Animals, Housing, and Experimental Design

A total of 84 piglets weaned at 17 ± 1 d were obtained from the Glenlea swine research farm of the University of Manitoba and assigned to treatments in a randomized complete block design. Pigs were weighed and assigned to outcome groups on the basis of BW and sex, and randomly allocated to 4 treatments, consisting of 3 pigs per pen, and 7 replicates. Each pen had a plastic-covered expanded metal floor, a stainless-steel feeder, and a low-pressure nipple drinker. Pigs had unlimited access to feed and water throughout the 3-wk study. Body weight and feed disappearance were monitored weekly, and the results were used to calculate ADG, ADFI, and G:F. Room temperature was maintained at 29 ± 1°C throughout the study.

Experimental Diets

Diets included 1) a positive control containing an antibiotic (Aureo SP250, Alpharma Inc., Fort Lee, NJ; PC); 2) a negative control containing no RPS or antibiotics (NC); 3) negative control + 7% RPS (7% RPS); and 4) a negative control + 14% RPS (14% RPS). All diets contained 10% pea protein isolate (PPI), which was included as a nutritional stress treatment to induce diarrhea (Owusu-Asiedu et al., 2003a,b).

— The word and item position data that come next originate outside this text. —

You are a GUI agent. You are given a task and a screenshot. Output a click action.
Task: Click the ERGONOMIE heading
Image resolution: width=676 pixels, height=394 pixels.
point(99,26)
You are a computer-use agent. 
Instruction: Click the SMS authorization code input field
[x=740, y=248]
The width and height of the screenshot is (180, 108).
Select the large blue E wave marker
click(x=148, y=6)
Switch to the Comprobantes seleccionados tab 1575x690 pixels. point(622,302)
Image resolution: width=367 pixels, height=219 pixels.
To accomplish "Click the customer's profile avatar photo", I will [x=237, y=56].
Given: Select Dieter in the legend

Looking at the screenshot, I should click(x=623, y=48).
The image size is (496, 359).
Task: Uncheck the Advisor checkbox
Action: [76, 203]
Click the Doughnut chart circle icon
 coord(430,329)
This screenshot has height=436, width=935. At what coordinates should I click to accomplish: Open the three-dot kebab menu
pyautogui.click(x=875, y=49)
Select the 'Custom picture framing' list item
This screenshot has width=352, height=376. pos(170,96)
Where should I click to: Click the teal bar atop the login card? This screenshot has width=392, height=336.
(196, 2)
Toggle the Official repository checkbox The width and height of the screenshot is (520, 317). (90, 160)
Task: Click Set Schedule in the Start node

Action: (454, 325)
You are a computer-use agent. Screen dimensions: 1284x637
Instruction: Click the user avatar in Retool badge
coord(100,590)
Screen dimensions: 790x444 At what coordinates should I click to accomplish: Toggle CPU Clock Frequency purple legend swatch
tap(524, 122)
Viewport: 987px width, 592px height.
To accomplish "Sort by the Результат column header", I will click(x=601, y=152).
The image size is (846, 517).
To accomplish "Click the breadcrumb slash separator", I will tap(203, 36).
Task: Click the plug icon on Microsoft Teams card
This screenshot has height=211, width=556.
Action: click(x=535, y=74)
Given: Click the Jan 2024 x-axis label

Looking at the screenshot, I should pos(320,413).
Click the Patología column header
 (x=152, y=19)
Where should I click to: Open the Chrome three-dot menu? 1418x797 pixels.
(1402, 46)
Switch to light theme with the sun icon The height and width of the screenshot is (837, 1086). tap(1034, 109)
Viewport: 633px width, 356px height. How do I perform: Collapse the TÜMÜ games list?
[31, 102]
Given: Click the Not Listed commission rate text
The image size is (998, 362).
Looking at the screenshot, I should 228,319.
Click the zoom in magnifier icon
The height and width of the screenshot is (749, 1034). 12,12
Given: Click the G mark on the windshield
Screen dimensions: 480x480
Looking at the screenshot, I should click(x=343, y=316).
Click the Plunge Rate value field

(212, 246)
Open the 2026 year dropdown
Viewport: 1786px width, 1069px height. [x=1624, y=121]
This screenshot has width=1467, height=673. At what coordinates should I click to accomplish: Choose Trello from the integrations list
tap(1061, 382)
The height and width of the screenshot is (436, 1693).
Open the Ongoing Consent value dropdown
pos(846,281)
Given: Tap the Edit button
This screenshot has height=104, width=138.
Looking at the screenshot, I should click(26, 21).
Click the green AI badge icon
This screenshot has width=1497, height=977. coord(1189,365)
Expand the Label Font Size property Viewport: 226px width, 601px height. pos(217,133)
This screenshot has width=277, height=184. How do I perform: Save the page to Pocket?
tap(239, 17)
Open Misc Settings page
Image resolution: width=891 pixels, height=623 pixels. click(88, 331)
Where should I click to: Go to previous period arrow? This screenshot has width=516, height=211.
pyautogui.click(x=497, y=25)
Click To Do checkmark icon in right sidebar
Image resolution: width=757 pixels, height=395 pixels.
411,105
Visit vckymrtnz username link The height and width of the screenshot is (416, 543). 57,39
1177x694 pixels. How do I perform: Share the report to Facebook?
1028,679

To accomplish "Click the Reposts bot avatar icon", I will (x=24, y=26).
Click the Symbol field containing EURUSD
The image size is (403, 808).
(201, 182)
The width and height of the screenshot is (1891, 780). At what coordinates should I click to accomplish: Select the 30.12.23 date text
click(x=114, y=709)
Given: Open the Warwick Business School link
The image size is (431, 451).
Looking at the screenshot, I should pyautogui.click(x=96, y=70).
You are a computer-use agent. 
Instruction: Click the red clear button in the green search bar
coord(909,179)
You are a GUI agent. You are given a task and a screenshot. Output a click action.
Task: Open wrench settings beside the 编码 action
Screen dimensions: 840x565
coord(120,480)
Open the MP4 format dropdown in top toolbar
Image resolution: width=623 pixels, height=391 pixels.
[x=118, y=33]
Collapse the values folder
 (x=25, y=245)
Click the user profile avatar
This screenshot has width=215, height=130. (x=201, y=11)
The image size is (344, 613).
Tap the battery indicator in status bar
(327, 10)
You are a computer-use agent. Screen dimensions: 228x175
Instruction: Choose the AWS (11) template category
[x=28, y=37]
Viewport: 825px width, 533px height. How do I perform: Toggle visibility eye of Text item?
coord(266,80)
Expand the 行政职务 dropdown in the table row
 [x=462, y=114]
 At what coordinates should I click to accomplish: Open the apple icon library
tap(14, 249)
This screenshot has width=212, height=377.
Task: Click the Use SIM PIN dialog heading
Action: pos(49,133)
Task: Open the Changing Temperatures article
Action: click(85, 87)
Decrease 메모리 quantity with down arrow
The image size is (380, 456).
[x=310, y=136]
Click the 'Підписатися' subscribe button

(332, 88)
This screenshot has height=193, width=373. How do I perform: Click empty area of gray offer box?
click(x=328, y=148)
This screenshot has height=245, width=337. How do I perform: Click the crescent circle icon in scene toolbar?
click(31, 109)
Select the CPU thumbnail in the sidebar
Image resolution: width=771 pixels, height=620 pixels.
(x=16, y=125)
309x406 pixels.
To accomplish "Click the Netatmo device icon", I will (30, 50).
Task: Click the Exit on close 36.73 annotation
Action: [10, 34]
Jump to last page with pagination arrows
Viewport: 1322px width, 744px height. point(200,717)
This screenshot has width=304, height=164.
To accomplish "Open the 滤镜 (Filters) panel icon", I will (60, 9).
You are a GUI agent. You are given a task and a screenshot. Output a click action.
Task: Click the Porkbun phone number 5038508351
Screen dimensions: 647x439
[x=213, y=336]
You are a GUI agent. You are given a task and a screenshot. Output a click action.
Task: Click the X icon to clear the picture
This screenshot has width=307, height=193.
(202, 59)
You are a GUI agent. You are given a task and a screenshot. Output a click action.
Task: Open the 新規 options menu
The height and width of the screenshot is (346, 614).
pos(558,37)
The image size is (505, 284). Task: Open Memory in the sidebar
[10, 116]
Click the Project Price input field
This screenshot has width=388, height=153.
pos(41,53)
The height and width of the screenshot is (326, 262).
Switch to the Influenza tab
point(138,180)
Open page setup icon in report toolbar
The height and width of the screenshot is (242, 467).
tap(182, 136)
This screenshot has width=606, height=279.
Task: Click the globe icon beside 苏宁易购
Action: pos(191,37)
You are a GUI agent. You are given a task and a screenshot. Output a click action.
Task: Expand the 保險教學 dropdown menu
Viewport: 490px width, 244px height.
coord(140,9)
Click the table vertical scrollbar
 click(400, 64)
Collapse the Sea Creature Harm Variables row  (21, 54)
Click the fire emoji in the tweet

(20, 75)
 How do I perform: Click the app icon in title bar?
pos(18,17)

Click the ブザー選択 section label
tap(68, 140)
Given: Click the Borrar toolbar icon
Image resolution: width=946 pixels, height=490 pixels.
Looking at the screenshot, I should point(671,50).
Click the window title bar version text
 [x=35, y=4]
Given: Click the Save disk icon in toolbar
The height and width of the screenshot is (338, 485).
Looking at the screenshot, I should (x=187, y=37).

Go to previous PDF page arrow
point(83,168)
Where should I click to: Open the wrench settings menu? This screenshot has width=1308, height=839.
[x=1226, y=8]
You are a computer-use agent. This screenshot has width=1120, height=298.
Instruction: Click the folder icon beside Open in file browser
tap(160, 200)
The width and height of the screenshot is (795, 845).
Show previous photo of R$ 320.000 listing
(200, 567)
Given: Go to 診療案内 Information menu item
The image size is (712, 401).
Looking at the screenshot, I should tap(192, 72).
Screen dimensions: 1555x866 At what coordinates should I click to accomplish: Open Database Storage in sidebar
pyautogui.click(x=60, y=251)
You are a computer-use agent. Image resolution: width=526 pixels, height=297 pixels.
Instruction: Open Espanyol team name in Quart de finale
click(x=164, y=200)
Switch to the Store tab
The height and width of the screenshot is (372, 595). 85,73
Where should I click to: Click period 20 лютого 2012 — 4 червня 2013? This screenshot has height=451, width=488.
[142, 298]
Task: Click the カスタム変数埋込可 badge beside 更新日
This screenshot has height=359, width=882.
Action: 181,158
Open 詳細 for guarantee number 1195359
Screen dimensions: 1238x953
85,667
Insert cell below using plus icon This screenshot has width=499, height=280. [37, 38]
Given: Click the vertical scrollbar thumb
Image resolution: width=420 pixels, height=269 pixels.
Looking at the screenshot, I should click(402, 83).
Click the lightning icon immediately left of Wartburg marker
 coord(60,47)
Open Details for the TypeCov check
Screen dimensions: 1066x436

Experimental diets were based on corn, wheat, and soybean meal and formulated to meet NRC (1998) nutrient requirements for piglets weighing 7 to 12 kg (Table 1). Diets were mixed 1 wk before the start of the experiment using the same batch of ingredients. Diets were provided ad libitum in a mash form. The severity of diarrhea was measured using a fecal consistency (FC) scoring system (Marquardt et al., 1999). Fecal consistency scoring (0, normal; 1, soft feces; 2, mild diarrhea; 3, severe diarrhea) was performed in a blinded fashion by 2 individuals trained to differentiate among feces type. The presence of blood in feces was checked daily.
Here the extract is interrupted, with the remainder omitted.